ENTRIES SHOWN Block Start

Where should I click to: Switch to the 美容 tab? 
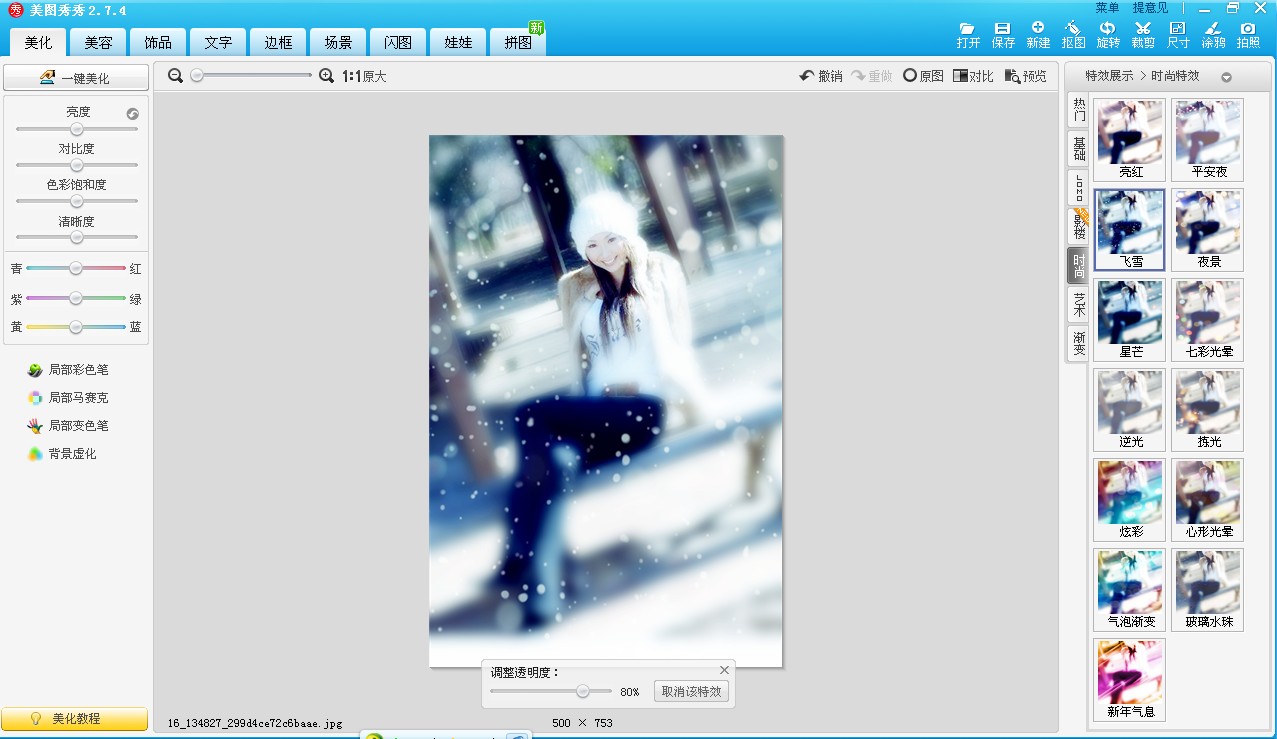click(x=98, y=43)
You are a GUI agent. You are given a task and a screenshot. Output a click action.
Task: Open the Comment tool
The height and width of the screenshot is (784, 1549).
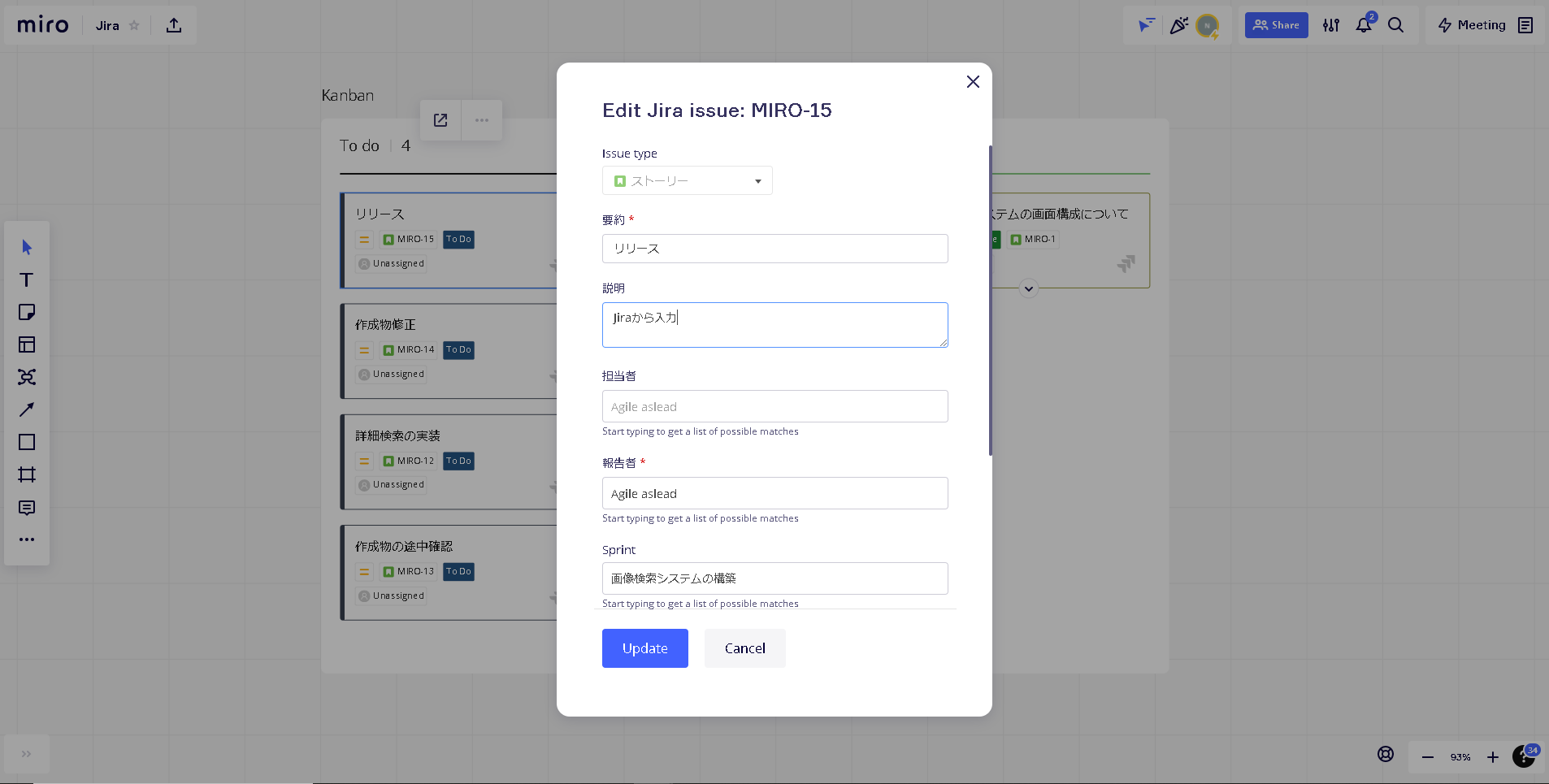coord(27,508)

ENTRIES SHOWN Block End

REQUIRED WORK
Nothing may be altered when you restate the records, but every picture must be dropped.

REPLY TO THE EXERCISE
Where should I click to: Switch to the 美容 tab? 
click(x=98, y=43)
You are a GUI agent. You are given a task and a screenshot. Output a click action.
Task: Open the Comment tool
The height and width of the screenshot is (784, 1549).
coord(27,508)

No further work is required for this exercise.